### Exercise prompt
Copy every entry word for word, but skip the pictures.
[Stored data]
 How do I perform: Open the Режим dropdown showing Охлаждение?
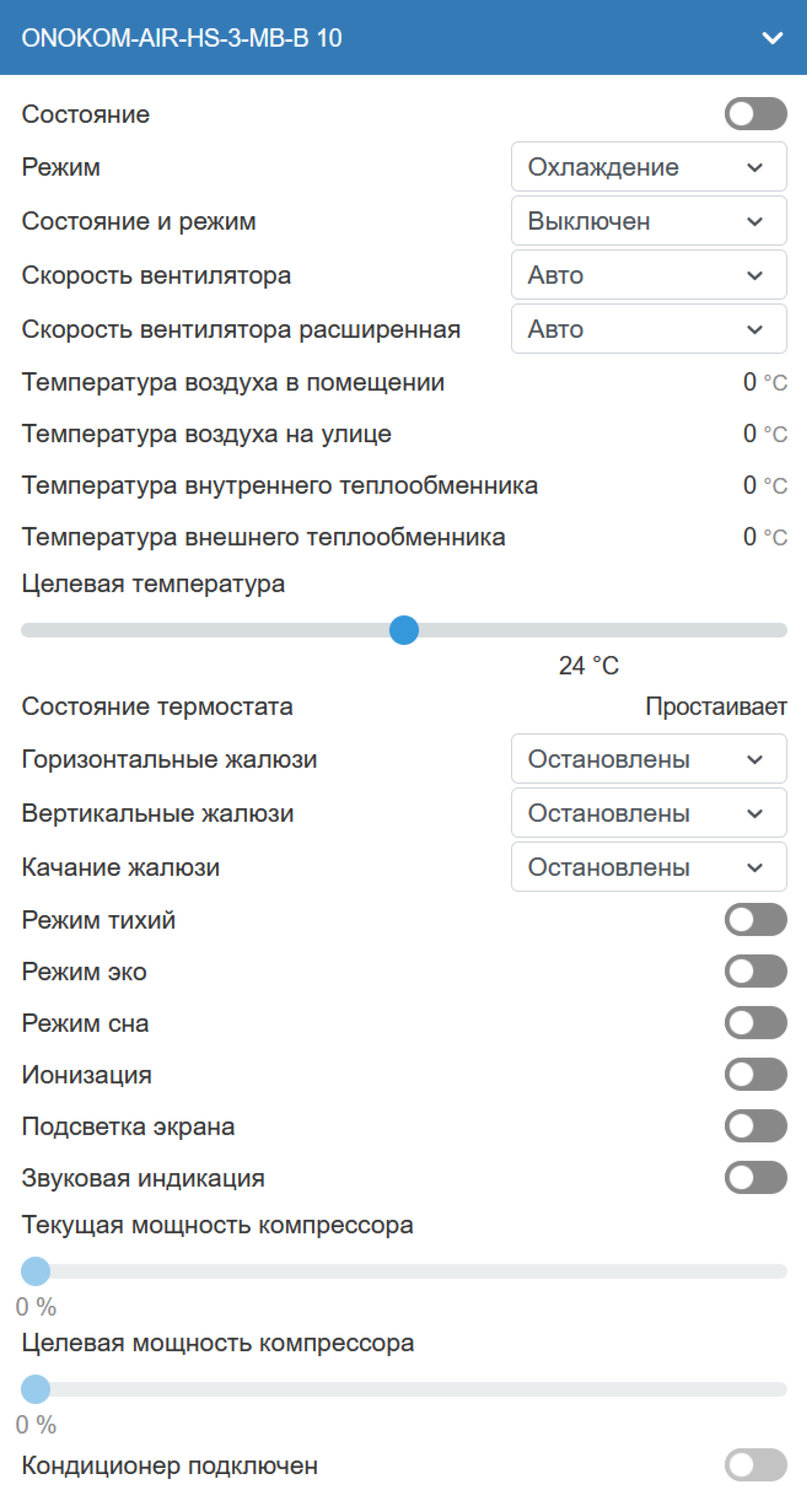click(648, 167)
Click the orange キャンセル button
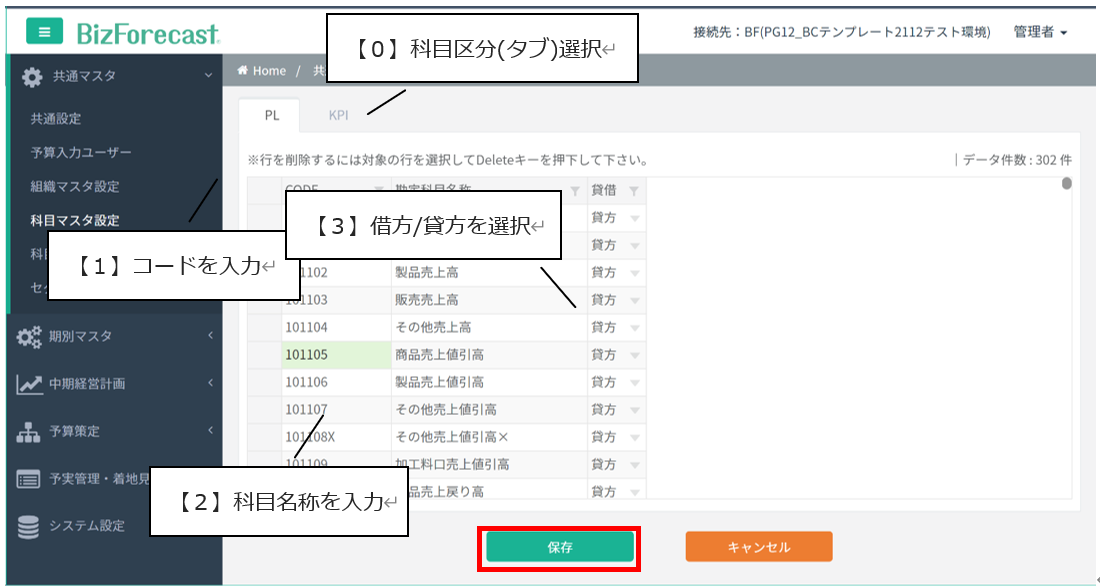Image resolution: width=1100 pixels, height=588 pixels. coord(758,547)
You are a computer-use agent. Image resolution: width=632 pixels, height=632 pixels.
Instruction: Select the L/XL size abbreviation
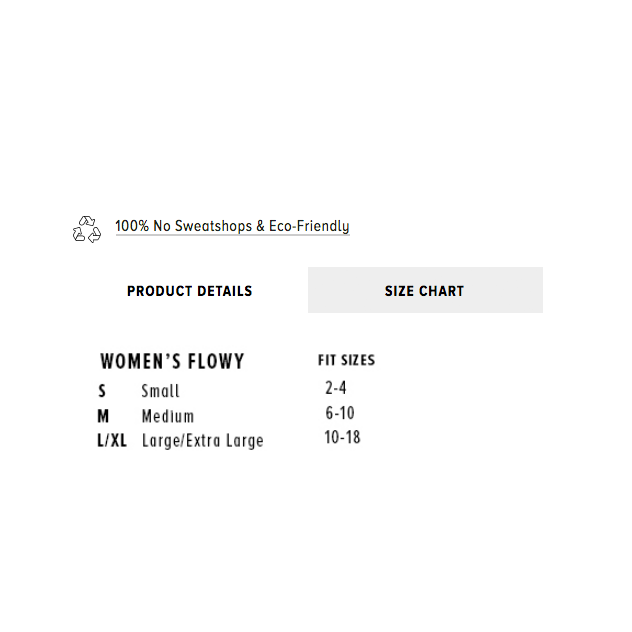(x=112, y=441)
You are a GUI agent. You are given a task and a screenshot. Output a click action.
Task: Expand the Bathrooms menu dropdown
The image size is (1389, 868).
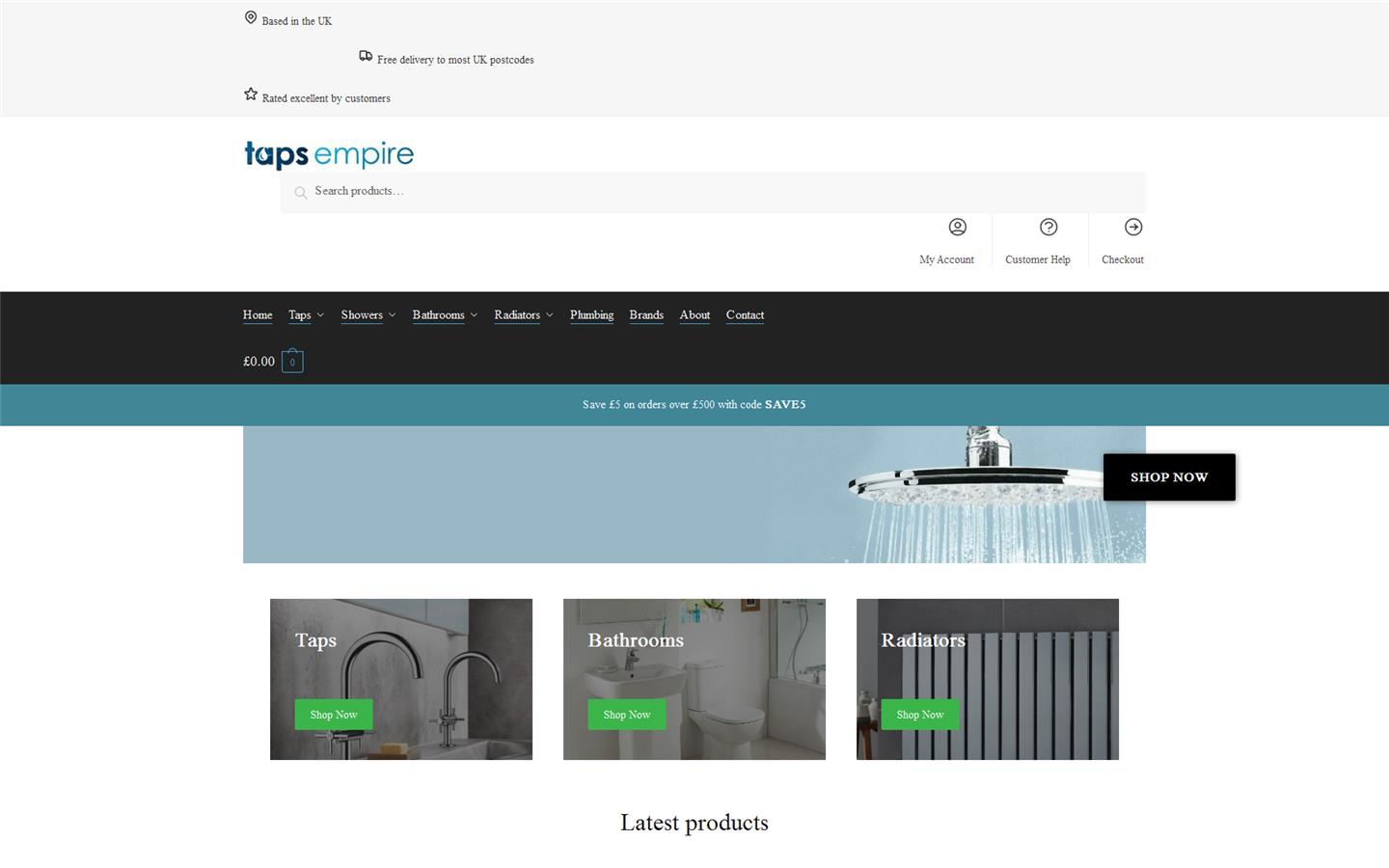pyautogui.click(x=445, y=315)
[/Stored data]
### Response to the exercise
 How do I perform: Open the Режим dropdown showing Охлаждение?
click(648, 167)
Click the orange キャンセル button
Image resolution: width=1100 pixels, height=588 pixels. coord(758,547)
You are a computer-use agent. Image resolution: width=632 pixels, height=632 pixels.
Instruction: Select the L/XL size abbreviation
(x=112, y=441)
You are a GUI agent. You are given a task and a screenshot. Output a click action.
Task: Expand the Bathrooms menu dropdown
The image size is (1389, 868).
pyautogui.click(x=445, y=315)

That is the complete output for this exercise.